Choi lost his battle with the Pentagon on June 29 when his discharge from the Army under the Don't Ask, Don't Tell policy was finalized. While Choi's National Guard unit informed him by registered mail and with phone messages, he has not disclosed the action. He did not respond to an email seeking comment.
Choi, an Arabic linguist, Iraq Veteran, West Point Graduate, and infantry officer, has been an outspoken opponent of the "Don't Ask, Don't Tell" policy, engaging in not only media and rally speeches, but also acts of civil disobedience and hunger strikes.

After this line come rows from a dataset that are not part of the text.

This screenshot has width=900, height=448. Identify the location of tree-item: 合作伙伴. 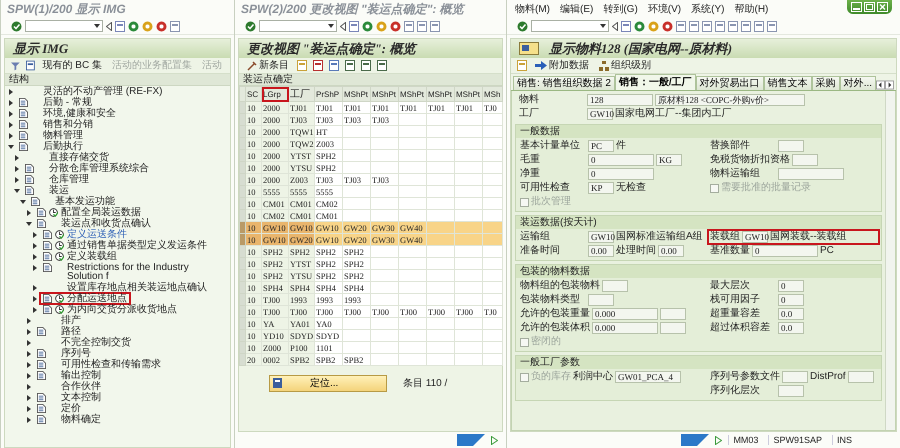
(69, 386). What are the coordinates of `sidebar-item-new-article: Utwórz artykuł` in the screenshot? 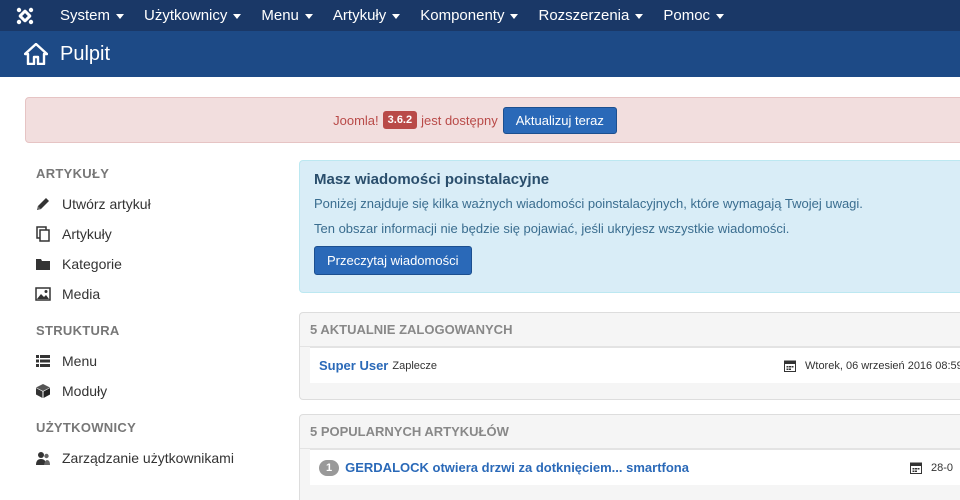 It's located at (145, 204).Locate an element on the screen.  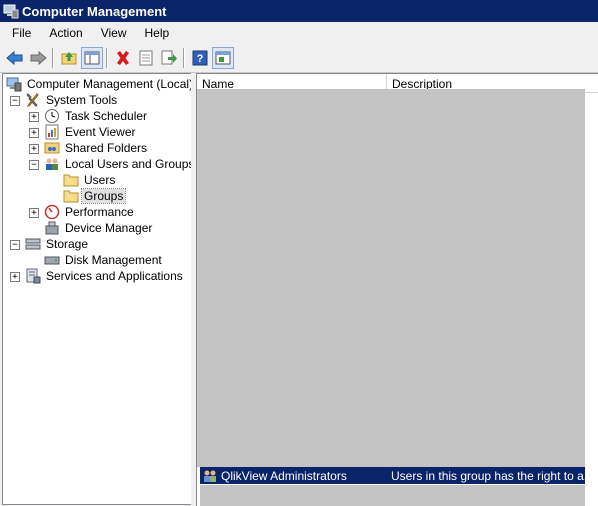
expand-services-apps-button: + is located at coordinates (15, 277). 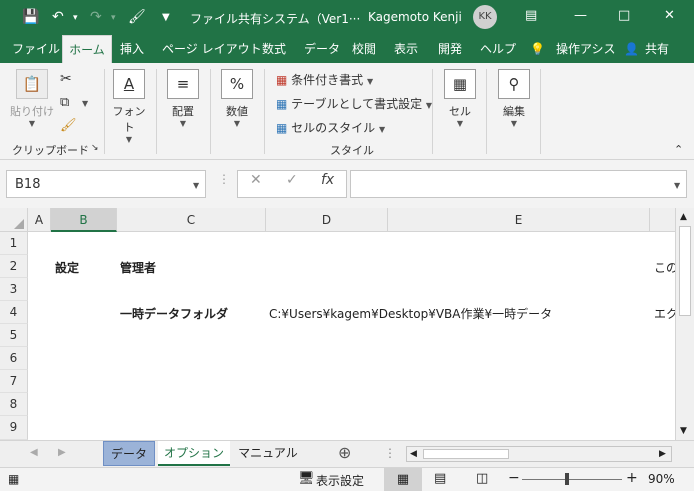 What do you see at coordinates (328, 180) in the screenshot?
I see `insert-function-button: fx` at bounding box center [328, 180].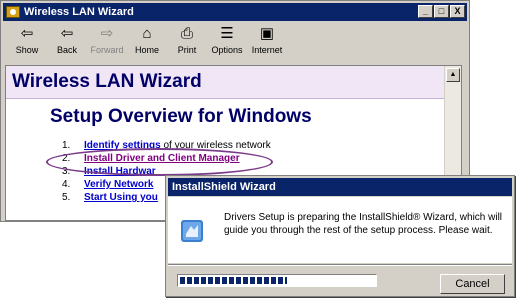  What do you see at coordinates (181, 116) in the screenshot?
I see `page-subtitle: Setup Overview for Windows` at bounding box center [181, 116].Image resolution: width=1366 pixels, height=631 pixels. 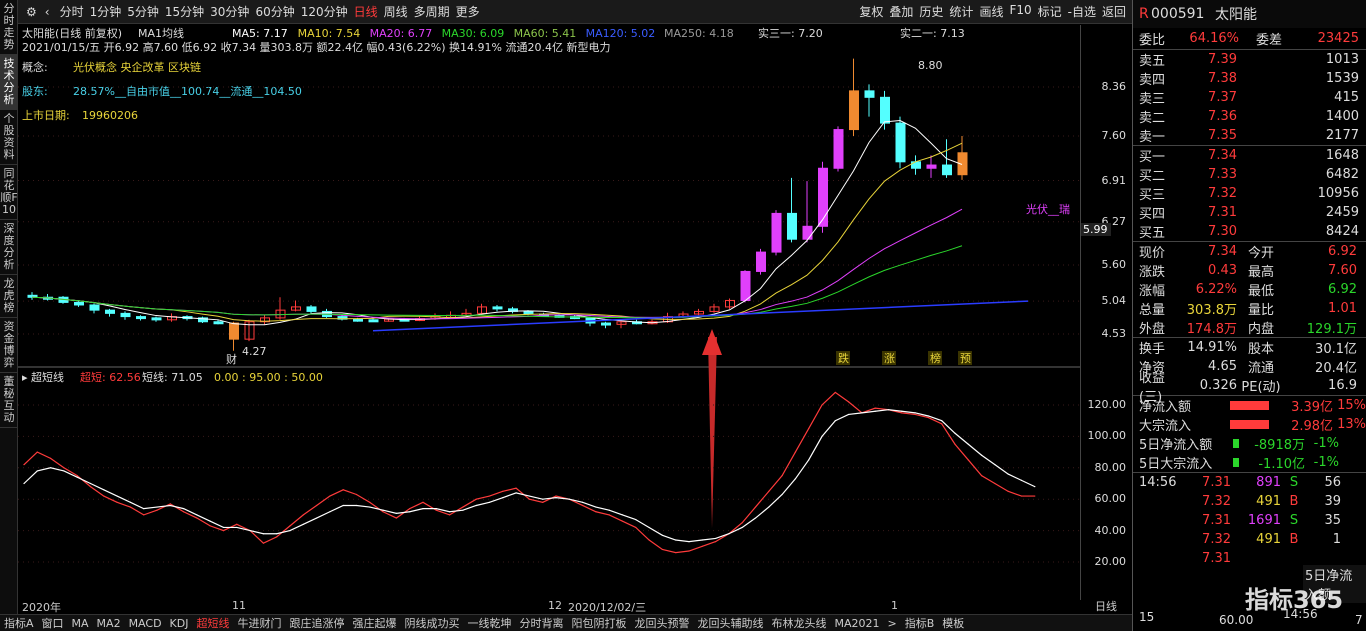 What do you see at coordinates (324, 12) in the screenshot?
I see `period-tab: 120分钟` at bounding box center [324, 12].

Choi was catapulted into the media spotlight when he came out on the The Rachel Maddow Show in March 2009. Choi then received a discharge letter following his public announcement that he was a gay soldier on Maddow's show. In response, Choi penned an open letter to U.S. President Barack Obama and the United States Congress telling his story and blasting the DADT policy.
In the letter, Choi challenged the morality and wisdom of Don't Ask, Don't Tell, writing that the policy is:
...a slap in the face to me. It is a slap in the face to my soldiers, peers and leaders who have demonstrated that an infantry unit can be professional enough to accept diversity, to accept capable leaders, to accept skilled soldiers.
According to the Servicemembers Legal Defense Network, Choi is among 59 gay Arabic linguists, along with 9 gay Farsi linguists, who have faced a discharge from the U.S. military from 2004 through 2009 under the "Don't Ask, Don't Tell" Policy.
Choi sent this statement to the Bilerico Project:
My Statement on DADT Discharge
This morning I received notification of my honorable discharge from the army under "Don't Ask, Don't Tell." After 11 years since beginning my journey at West Point and after 17 months of serving openly as an infantry officer this is both an infuriating and painful announcement.
But my service continues. To all those veterans who have endured similar trials and injustices or prematurely ended their military service because of the unjust policy: our fight has only begun.
The true honor and dignity of service does not come from a piece of paper, a pension or paycheck, a rank or status; only an unflinching commitment to improve the lives of others can determine the nature of one's service. From the first moment we put on our nation's uniform and swore our solemn oath, we committed ourselves to fight for freedom and justice; to defend our constitution and put the needs of others before our own. This is not an oath that I intend to abandon. Doing so at such a time, or remaining silent when our family and community members are fired or punished for who they truly are would be an unequivocal moral dereliction that tarnishes the honor of the uniform and insults the meaning of America.
Lt. Dan Choi
And they obtained a copy of Choi's discharge papers:
Now that discharge is apparently final, he has received that slap in the face he wrote about. And one more soldier has fallen to a policy based on fear, bigotry, and discrimination.